#### Task data

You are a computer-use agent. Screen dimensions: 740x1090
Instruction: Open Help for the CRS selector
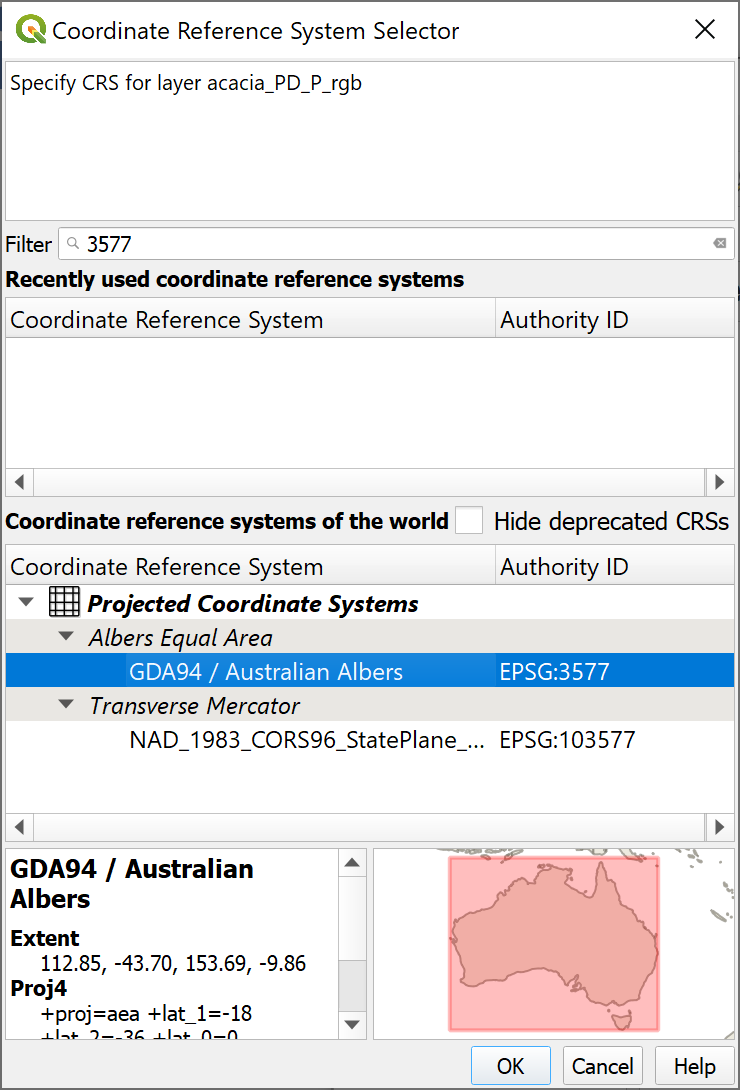click(x=696, y=1065)
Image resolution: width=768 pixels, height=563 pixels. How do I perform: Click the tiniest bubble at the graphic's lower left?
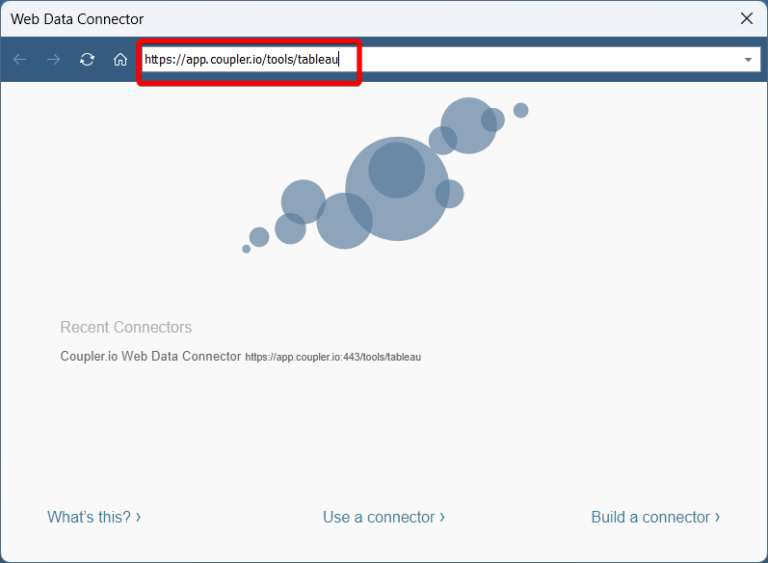click(x=246, y=249)
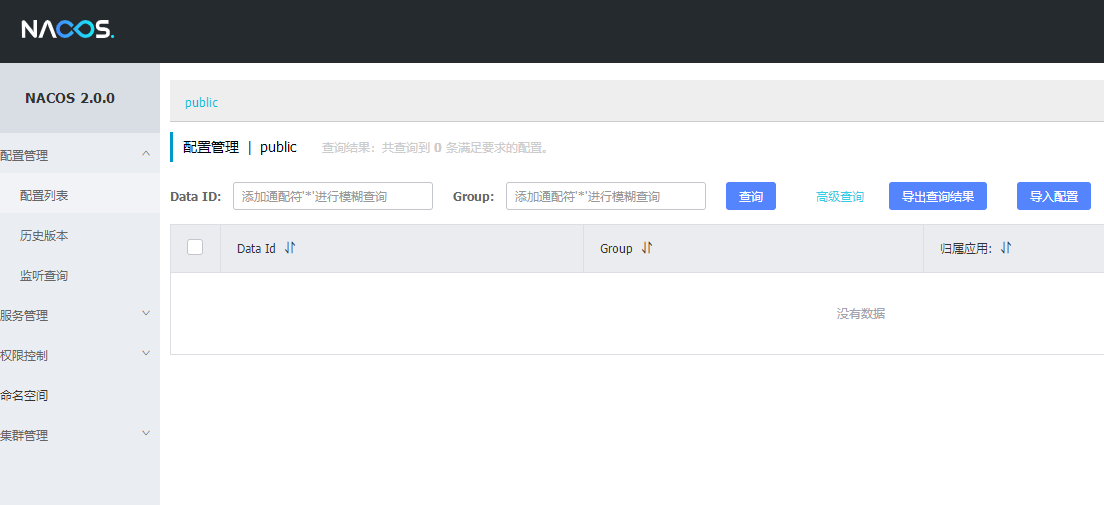This screenshot has height=505, width=1104.
Task: Click the 导出查询结果 button
Action: [x=937, y=196]
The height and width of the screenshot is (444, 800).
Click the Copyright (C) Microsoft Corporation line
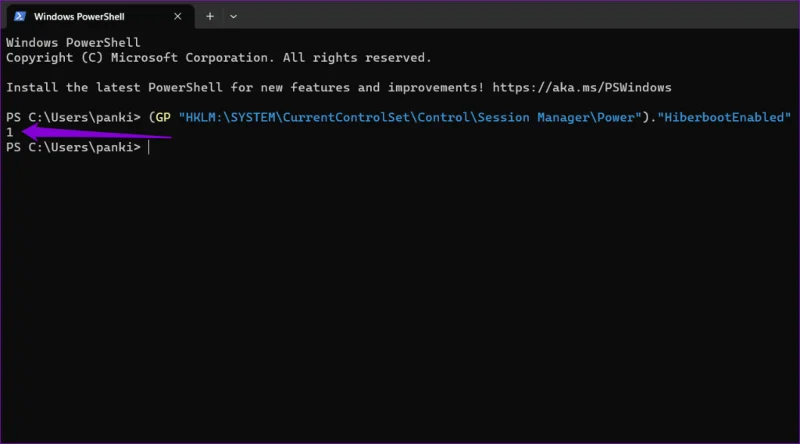tap(218, 58)
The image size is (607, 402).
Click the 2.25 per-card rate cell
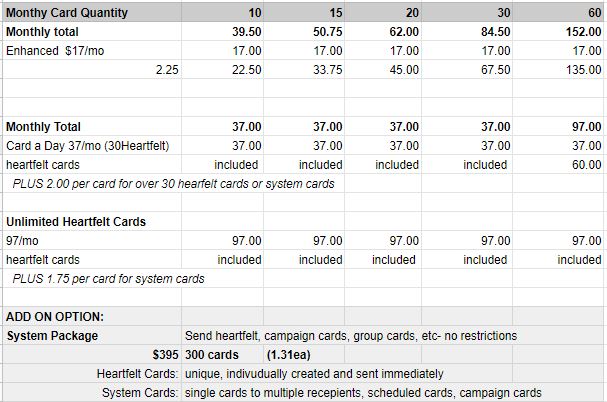(x=92, y=69)
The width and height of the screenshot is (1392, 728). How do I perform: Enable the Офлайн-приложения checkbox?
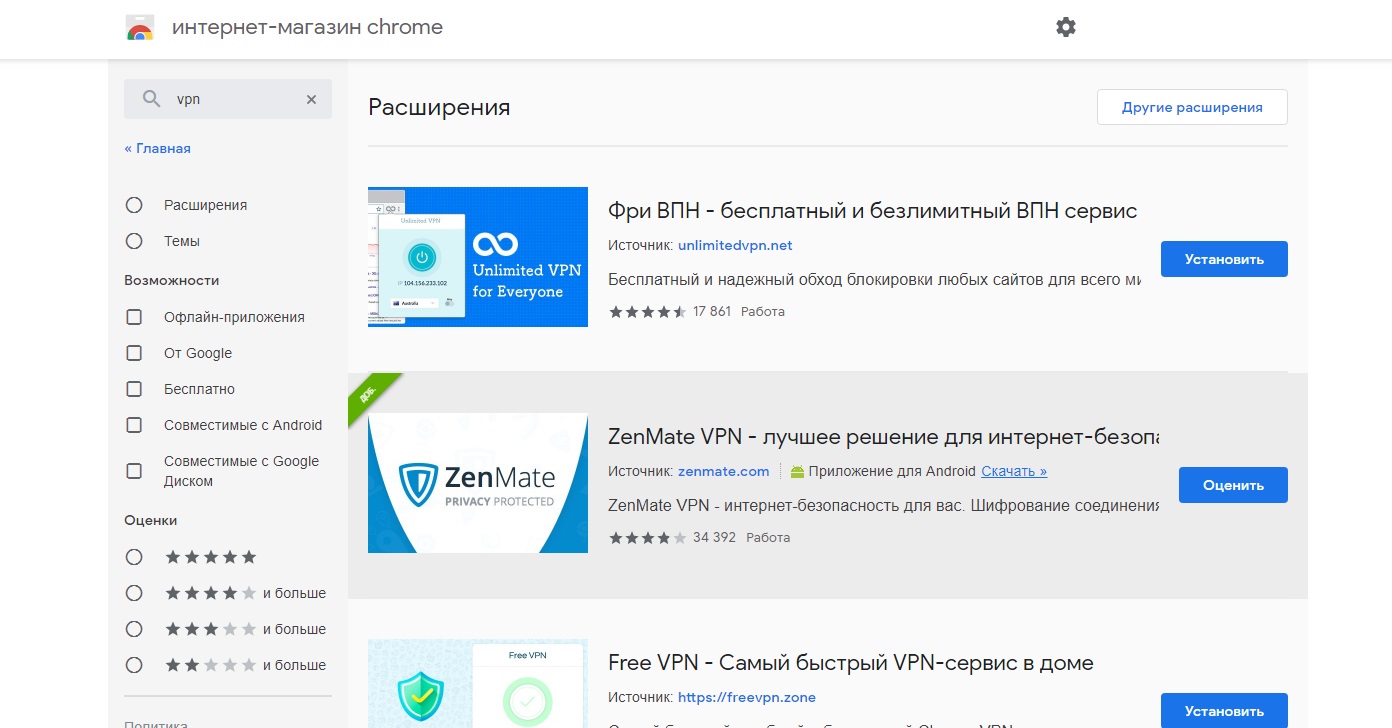point(134,317)
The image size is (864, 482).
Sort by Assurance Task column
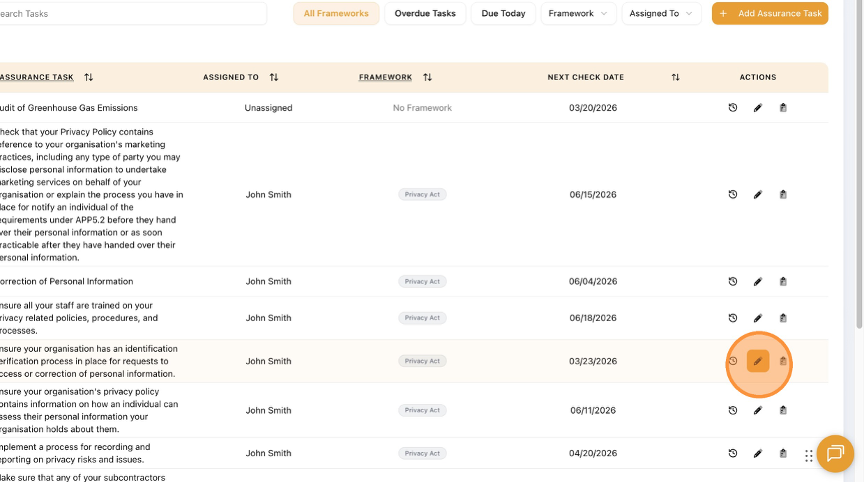tap(88, 77)
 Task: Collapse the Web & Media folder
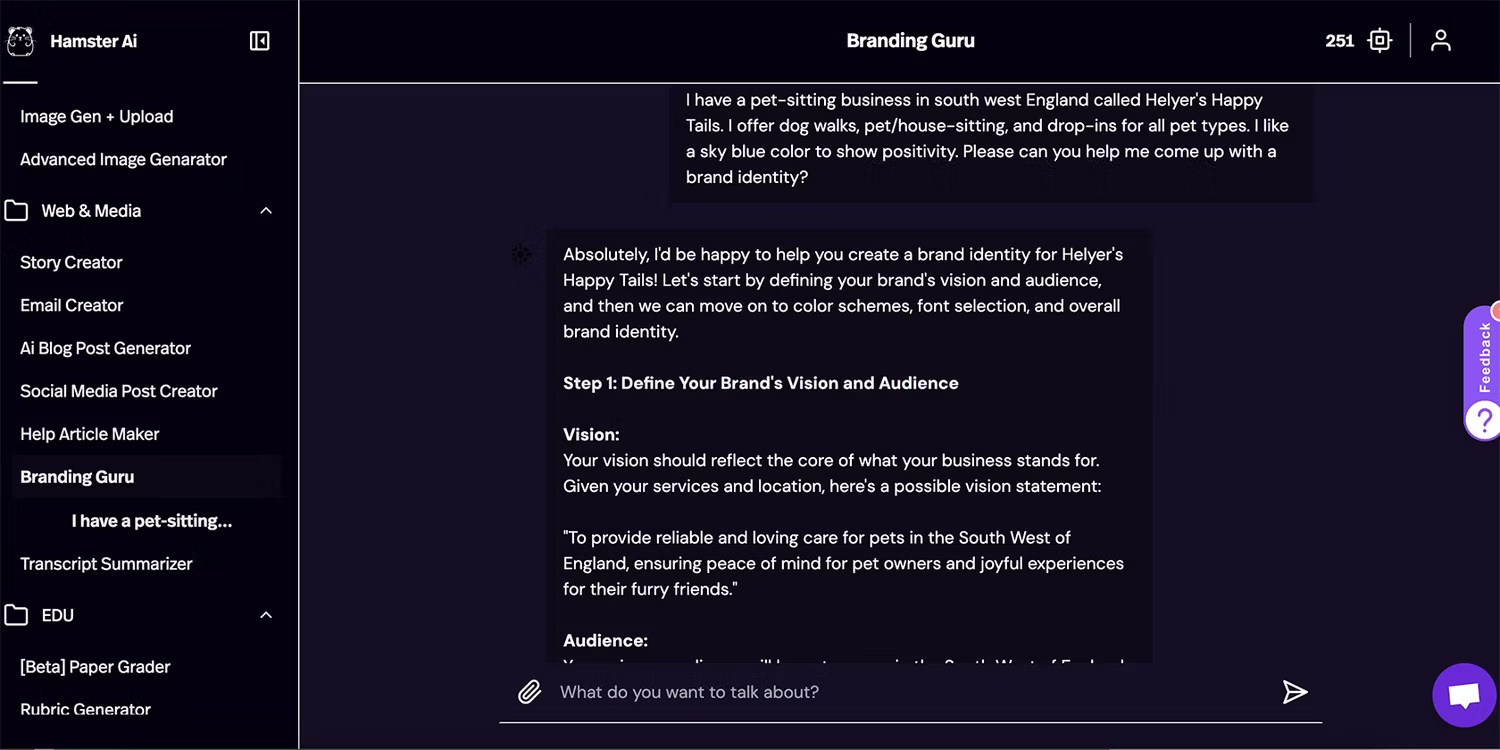pyautogui.click(x=266, y=211)
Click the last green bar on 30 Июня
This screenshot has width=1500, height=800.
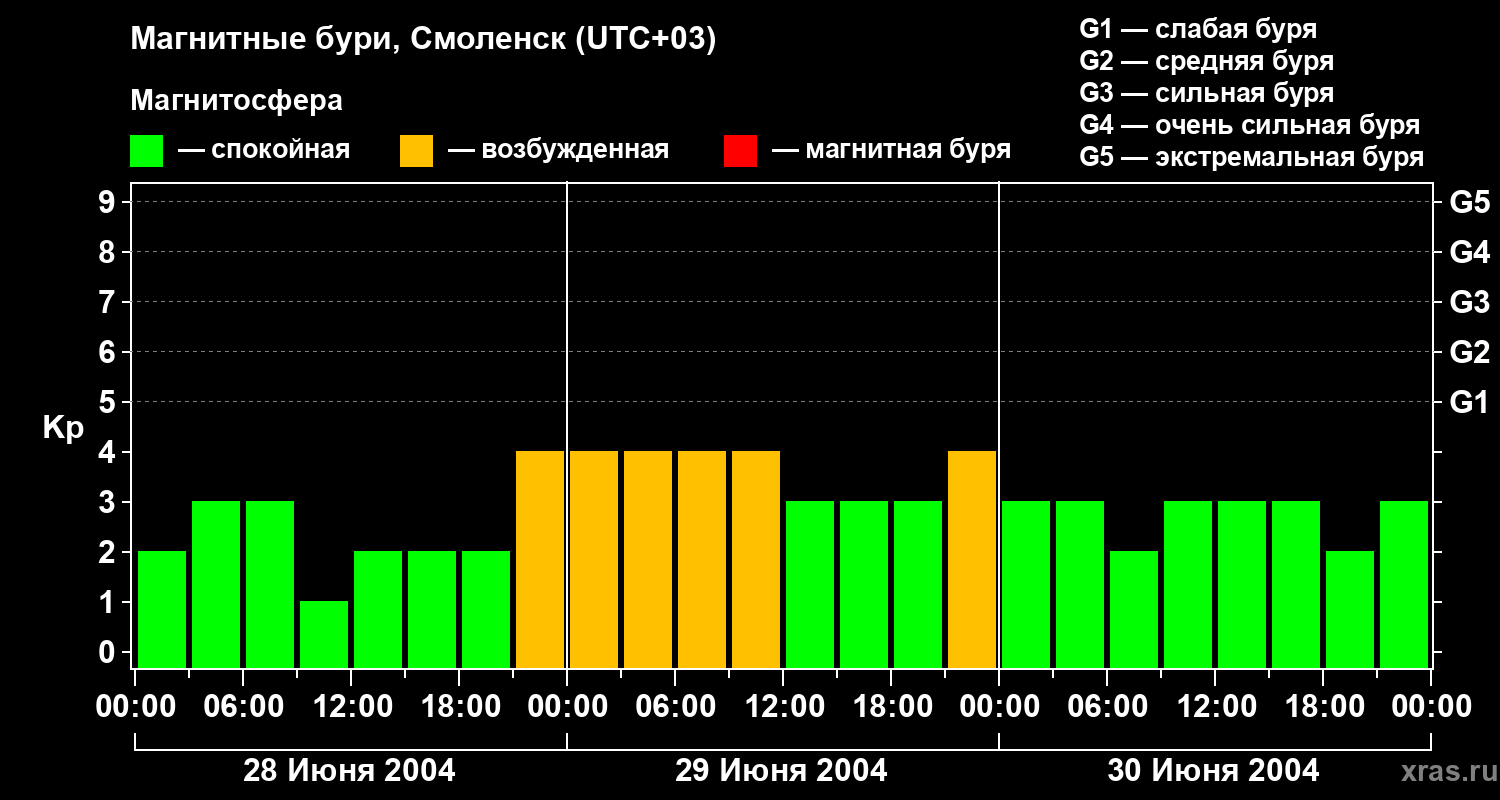pos(1404,584)
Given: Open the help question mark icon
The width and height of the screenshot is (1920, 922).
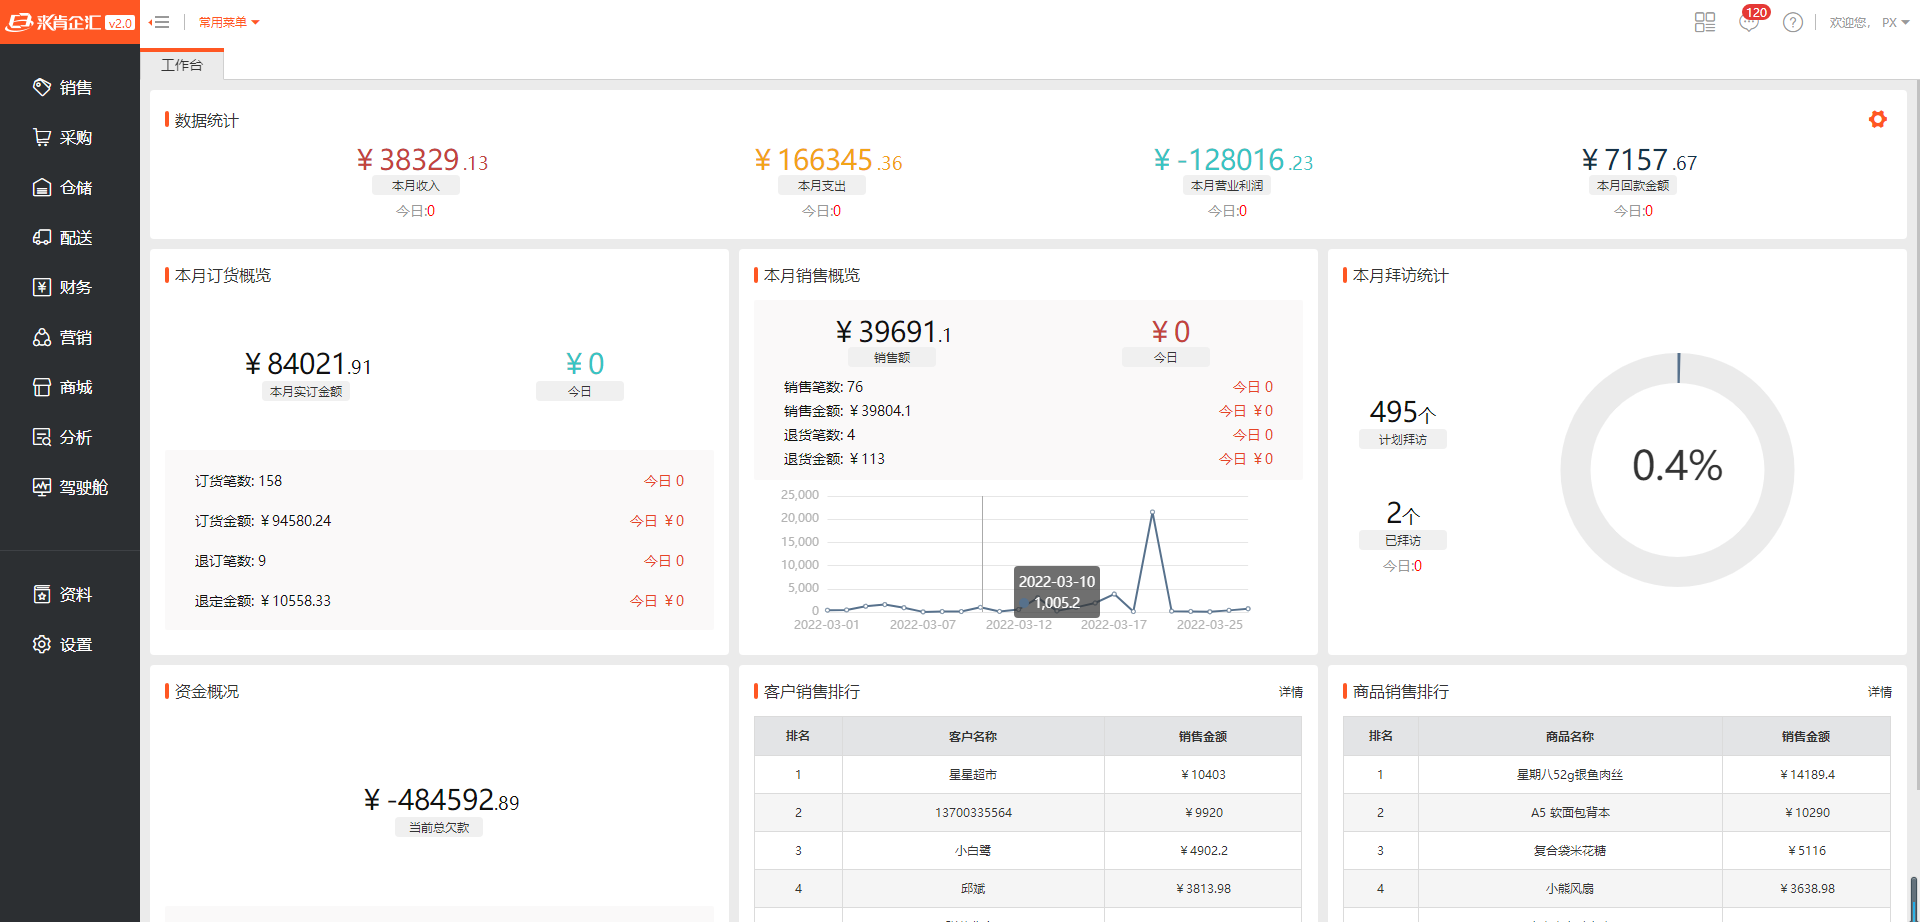Looking at the screenshot, I should coord(1793,22).
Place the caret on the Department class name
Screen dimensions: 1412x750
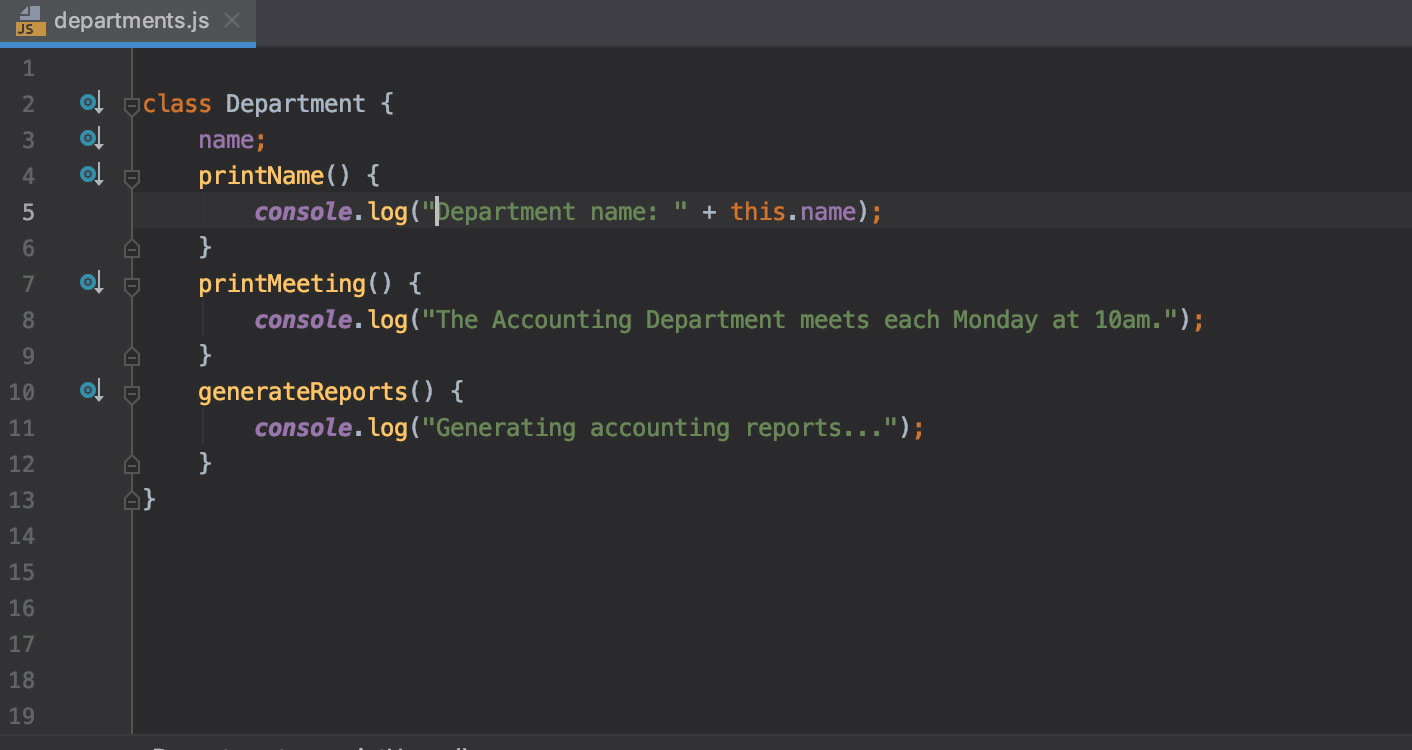tap(295, 103)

########

> **Your objective**:
Where the line with "Instruction: Open Help for the CRS selector" appears, begin there and transcribe exactly through the last line of the data, leaving all pictures aside.

> **Problem solution**:
Instruction: Open Help for the CRS selector
click(x=696, y=1065)
Image resolution: width=768 pixels, height=563 pixels. How do I perform: Click the tiniest bubble at the graphic's lower left?
click(x=246, y=249)
This screenshot has height=505, width=1104.
Task: Click the 导出查询结果 button
Action: [x=937, y=196]
The height and width of the screenshot is (444, 800).
Click the Copyright (C) Microsoft Corporation line
tap(218, 58)
The image size is (607, 402).
Click the 2.25 per-card rate cell
(x=92, y=69)
The width and height of the screenshot is (1392, 728). How do I perform: Enable the Офлайн-приложения checkbox?
point(134,317)
The image size is (864, 482).
Sort by Assurance Task column
tap(88, 77)
 Task: Collapse the Web & Media folder
pyautogui.click(x=266, y=211)
Click the last green bar on 30 Июня
This screenshot has width=1500, height=800.
pos(1404,584)
Given: Open the help question mark icon
The width and height of the screenshot is (1920, 922).
Looking at the screenshot, I should coord(1793,22).
Place the caret on the Department class name
Screen dimensions: 1412x750
tap(295, 103)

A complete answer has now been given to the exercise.